[OpenAFS] OpenAFS benchmark improvements
Wed, 12 Dec 2007 17:42:48 -0500
I'm going to second a big chunk of what Jerry wrote. About five years
ago I inherited an AFS cell that had been through some rough time and
spent more than a little time cleaning. The end result was much
faster service. Our performance was never as bad as Jerry's, but it
was still nothing to write home about.
I did some of the same things, didn't have to do others. Of the
things done, two surprised me in that they made a difference. One
was the same as Jerry's - getting rid of all the bogus values
returned by vos listaddr. It didn't seem to make much difference to
the users, but by god, anything that tried to look at all the servers
got orders of magnitude better.
The other was to salvage every single volume in the cell, attaching
bos salvage <volume> -orphans attach
Sonofagun if my salvages on reboot didn't stop peppering me with
complaints. We deleted all the dead files it found, thus reclaiming
some of the 'missing' disk space and gaving it back to the users. As
a side effect, now if I get a salvage message, I know it's something
to look at. On the other hand, note that if you restore a volume from
before you forced the attach, it will need a salvage.

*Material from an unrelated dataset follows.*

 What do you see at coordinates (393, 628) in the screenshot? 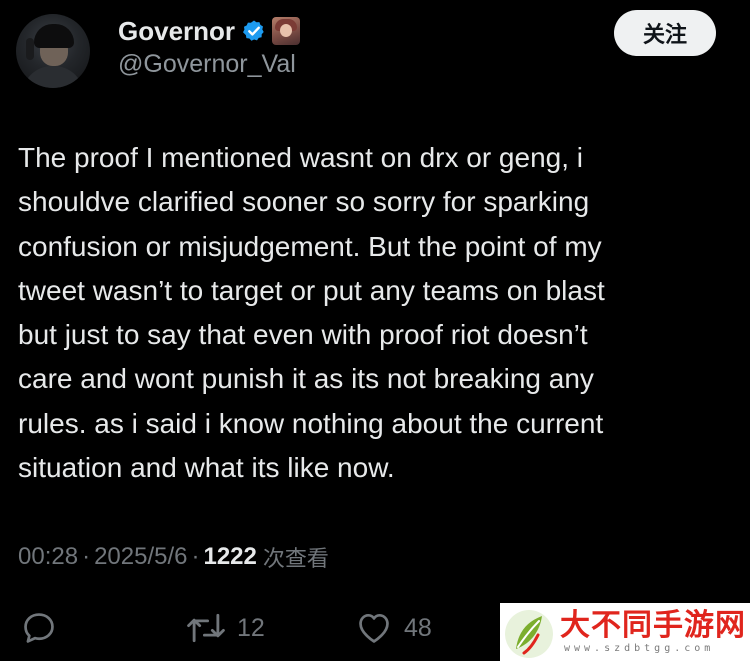
I see `like-button: 48` at bounding box center [393, 628].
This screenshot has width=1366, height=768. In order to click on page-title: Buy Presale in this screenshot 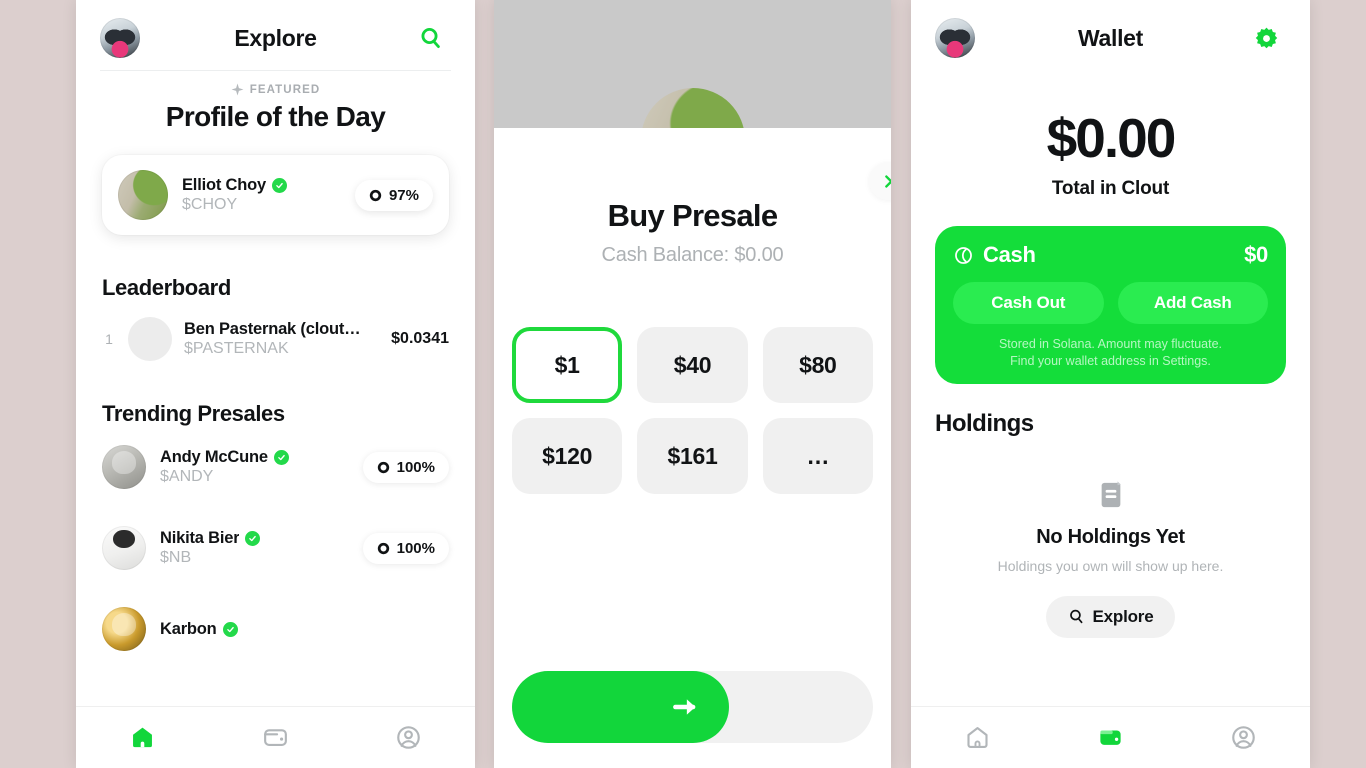, I will do `click(692, 216)`.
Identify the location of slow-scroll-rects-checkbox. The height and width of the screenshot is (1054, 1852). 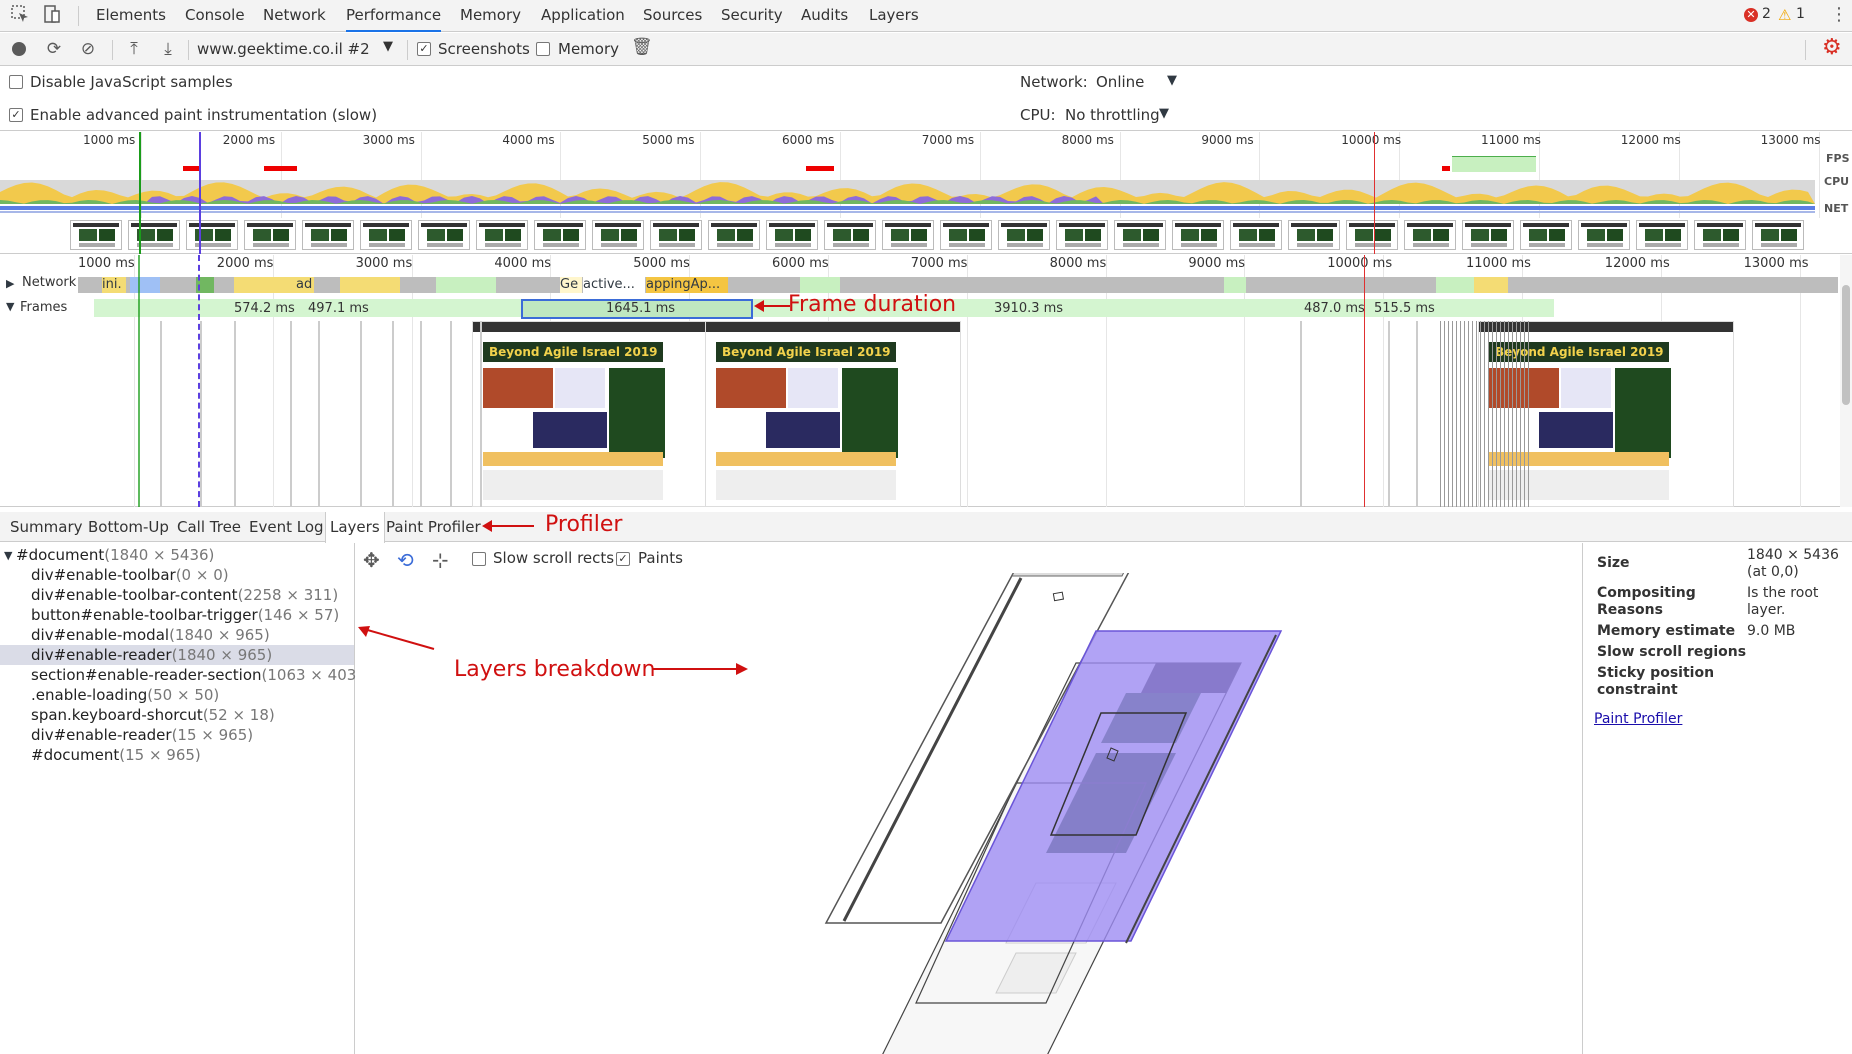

Another thing which helped (and unlike the other two, I expected this
to help) was to get the vldb and the on-server volumes back into
sync. I don't recall the precise steps I had to go through, but it
took more than just doing a set of vos syncvldb/vos syncserv commands
on the various machines involved. I do recall generating a vldb list
and comparing that to the output of vos listvol from all the servers,
and that had to be followed by some vos zap and vos remove and vos
remsite commands. The whole cell got a lot snappier after that.
Once we were confident the cell was stable, we upgraded from Transarc
to OAFS. That
made a big difference too, but it wasn't done until after the cleanup.
On Dec 12, 2007, at 9:52 AM, Jerry Normandin wrote:
> So.. any of you out there that are experiencing AFS slowness, do a
> sanity check to see what you come up with. You might just say, WTF!